__Task set__.
a – Answer these questions from the excerpt on fans versus air conditioning:
(i) What electricity cost per kilowatt-hour does the comparison use?
(ii) What body temperature appears in the list of heatstroke symptoms?
(iii) How long must heat exhaustion symptoms last before the CDC recommends seeking medical attention?
b – Output the part of the excerpt on fans versus air conditioning starting at "Let’s do a quick" and ending at "to stay safe.".

__Excerpt to read__.
┏━━

Let’s do a quick comparison. For this example, let’s use 5 standing fans, so that a large household has one fan per person. For the benefit of this example, we’ll use an electricity cost of $0.12 per kilowatt-hour.

Cooling methodTotal watt-hoursCost for 1 hourCost for 8 hoursCost for 1 month
5 standing fans200$0.02$0.19$5.76
1 AC unit on fan-only mode750$0.09$0.72$21.60

Over the course of a month, using the AC on fan-only mode will cost you almost $15 more. For every three months, you could probably afford a new 16-inch standing fan, and you’re putting less strain on your AC system (which needs regular maintenance if you’re using it a lot).

Overall, it makes much more sense to use a number of fans instead of using the AC in fan-only mode. But, that doesn’t make an AC useless – there may be times when you need to use air conditioning to stay safe.

Is Using Air Conditioning Safer Than A Fan?

Some states in the US frequently experience high temperatures which can lead to heat-related illnesses. Even if you’re used to living in these conditions, you need to be careful and look after your health.

Consistent exposure to temperatures in the high 90s can lead to heat exhaustion, and ultimately heat stroke.

overheating in extreme weather

The symptoms of heat exhaustion include:

  • Heavy sweating
  • Paleness
  • Muscle cramps
  • Tiredness
  • Weakness
  • Dizziness
  • Headache
  • Nausea or vomiting
  • Fainting

The symptoms of heatstroke include:

  • An extreme body temperature (above 103F)
  • Red, dry skin without sweating
  • A rapid, strong pulse
  • A throbbing headache
  • Dizziness
  • Nausea
  • Confusion
  • Unconsciousness

The CDC recommends that if you or anyone in your home suffers from the symptoms of heat exhaustion for more than an hour, or if they get worse, you should seek medical attention. The symptoms of heatstroke are considered a medical emergency and immediate attention should be sought.

┗━━

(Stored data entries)
┏━━

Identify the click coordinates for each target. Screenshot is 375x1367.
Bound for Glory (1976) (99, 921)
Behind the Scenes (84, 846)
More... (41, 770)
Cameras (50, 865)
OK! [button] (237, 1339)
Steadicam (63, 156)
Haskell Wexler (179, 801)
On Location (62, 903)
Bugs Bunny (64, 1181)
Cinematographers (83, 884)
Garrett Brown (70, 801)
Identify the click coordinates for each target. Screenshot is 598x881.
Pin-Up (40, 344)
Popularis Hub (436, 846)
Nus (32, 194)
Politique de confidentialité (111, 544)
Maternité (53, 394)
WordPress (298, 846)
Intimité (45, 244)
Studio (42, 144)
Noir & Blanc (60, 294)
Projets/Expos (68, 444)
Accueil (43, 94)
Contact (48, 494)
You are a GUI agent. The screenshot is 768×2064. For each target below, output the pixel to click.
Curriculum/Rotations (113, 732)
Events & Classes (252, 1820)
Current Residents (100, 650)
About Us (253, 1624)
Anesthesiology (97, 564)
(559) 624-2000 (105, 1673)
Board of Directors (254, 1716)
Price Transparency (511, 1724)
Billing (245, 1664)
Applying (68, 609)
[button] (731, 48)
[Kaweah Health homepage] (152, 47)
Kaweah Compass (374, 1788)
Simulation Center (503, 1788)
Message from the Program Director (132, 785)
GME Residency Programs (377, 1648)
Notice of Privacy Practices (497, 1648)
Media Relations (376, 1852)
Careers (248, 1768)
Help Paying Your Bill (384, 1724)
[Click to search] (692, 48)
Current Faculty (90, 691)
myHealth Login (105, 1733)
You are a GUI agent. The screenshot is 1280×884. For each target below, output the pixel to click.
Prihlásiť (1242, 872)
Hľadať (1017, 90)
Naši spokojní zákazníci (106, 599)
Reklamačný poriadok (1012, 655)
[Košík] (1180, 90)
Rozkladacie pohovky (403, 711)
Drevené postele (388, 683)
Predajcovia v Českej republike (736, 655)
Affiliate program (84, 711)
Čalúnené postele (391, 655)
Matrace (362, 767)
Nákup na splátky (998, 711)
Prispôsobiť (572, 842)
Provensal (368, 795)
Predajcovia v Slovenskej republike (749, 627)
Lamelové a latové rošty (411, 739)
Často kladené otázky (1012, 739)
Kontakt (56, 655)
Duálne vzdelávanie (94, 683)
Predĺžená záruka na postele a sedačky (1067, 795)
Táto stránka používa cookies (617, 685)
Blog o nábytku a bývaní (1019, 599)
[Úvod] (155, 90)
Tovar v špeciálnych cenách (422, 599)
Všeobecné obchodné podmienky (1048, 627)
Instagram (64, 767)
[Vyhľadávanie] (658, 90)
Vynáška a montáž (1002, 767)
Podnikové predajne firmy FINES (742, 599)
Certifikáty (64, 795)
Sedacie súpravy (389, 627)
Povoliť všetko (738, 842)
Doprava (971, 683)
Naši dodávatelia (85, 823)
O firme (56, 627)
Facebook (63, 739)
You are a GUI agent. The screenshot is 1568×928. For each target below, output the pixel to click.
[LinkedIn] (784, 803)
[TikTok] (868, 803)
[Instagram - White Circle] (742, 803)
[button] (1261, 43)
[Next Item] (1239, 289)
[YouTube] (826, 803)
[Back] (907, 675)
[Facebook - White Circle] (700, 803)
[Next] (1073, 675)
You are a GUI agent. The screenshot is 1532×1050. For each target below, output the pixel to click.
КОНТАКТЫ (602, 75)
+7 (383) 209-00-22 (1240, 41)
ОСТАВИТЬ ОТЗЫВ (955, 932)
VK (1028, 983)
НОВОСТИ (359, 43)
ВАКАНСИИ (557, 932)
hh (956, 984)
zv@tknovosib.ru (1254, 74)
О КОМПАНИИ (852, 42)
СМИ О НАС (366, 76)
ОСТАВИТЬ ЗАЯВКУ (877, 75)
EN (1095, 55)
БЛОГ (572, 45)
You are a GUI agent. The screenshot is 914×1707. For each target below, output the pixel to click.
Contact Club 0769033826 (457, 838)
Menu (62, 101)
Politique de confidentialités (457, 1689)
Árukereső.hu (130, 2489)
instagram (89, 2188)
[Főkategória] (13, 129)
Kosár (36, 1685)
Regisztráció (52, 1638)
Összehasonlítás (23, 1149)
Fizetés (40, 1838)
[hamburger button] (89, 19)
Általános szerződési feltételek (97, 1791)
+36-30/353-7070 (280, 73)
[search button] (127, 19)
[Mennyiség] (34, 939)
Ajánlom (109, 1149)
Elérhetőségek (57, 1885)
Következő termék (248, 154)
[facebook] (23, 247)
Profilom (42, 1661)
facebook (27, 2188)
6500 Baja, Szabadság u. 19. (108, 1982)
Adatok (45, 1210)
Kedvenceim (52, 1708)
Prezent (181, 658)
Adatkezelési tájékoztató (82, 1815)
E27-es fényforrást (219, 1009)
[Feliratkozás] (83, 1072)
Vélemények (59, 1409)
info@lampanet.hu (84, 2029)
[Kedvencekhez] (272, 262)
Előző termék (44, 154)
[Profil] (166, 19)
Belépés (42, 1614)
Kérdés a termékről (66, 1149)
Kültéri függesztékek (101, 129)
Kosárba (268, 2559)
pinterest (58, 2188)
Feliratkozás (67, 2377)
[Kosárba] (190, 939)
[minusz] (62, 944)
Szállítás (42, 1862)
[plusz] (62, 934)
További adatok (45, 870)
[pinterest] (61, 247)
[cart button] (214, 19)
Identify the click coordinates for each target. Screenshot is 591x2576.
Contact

┗━━

__Written answers__.
a –
(i) $0.12 per kilowatt-hour
(ii) Above 103F
(iii) More than an hour

b –
Let’s do a quick comparison. For this example, let’s use 5 standing fans, so that a large household has one fan per person. For the benefit of this example, we’ll use an electricity cost of $0.12 per kilowatt-hour.

Cooling methodTotal watt-hoursCost for 1 hourCost for 8 hoursCost for 1 month
5 standing fans200$0.02$0.19$5.76
1 AC unit on fan-only mode750$0.09$0.72$21.60

Over the course of a month, using the AC on fan-only mode will cost you almost $15 more. For every three months, you could probably afford a new 16-inch standing fan, and you’re putting less strain on your AC system (which needs regular maintenance if you’re using it a lot).

Overall, it makes much more sense to use a number of fans instead of using the AC in fan-only mode. But, that doesn’t make an AC useless – there may be times when you need to use air conditioning to stay safe.